* _Exercise details_
Rewrite every line of the listing below, requests included, and leave out the pictures. Multiply each coordinate in the answers by 2.6 and round to the nearest whole number, with halves rounded up.

* _Data_

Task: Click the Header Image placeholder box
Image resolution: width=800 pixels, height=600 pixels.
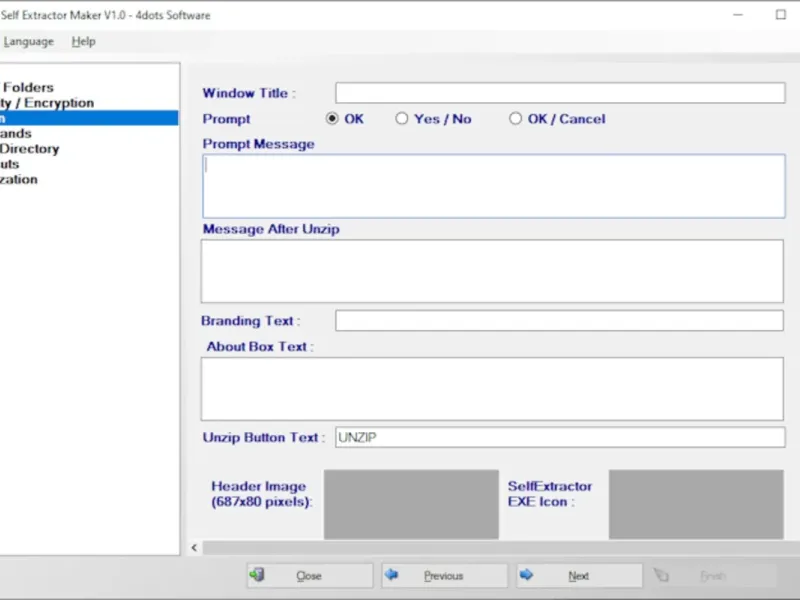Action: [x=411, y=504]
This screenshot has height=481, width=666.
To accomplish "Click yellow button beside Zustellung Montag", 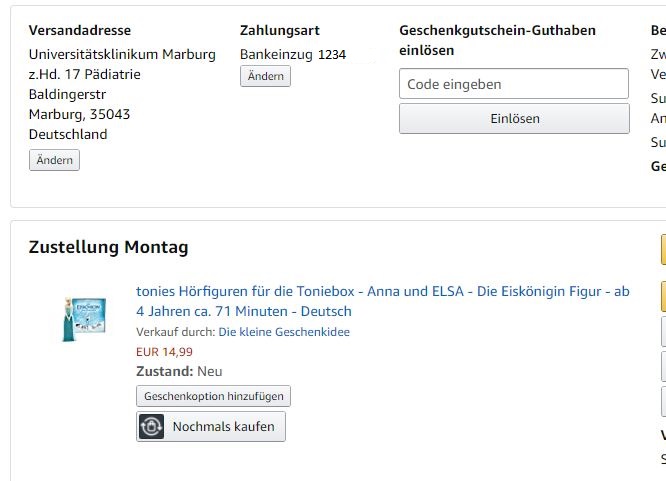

* _Full response_
Task: Click the Header Image placeholder box
Image resolution: width=800 pixels, height=600 pixels.
Action: [x=1069, y=1310]
This screenshot has height=481, width=666.
To accomplish "Click yellow button beside Zustellung Montag", 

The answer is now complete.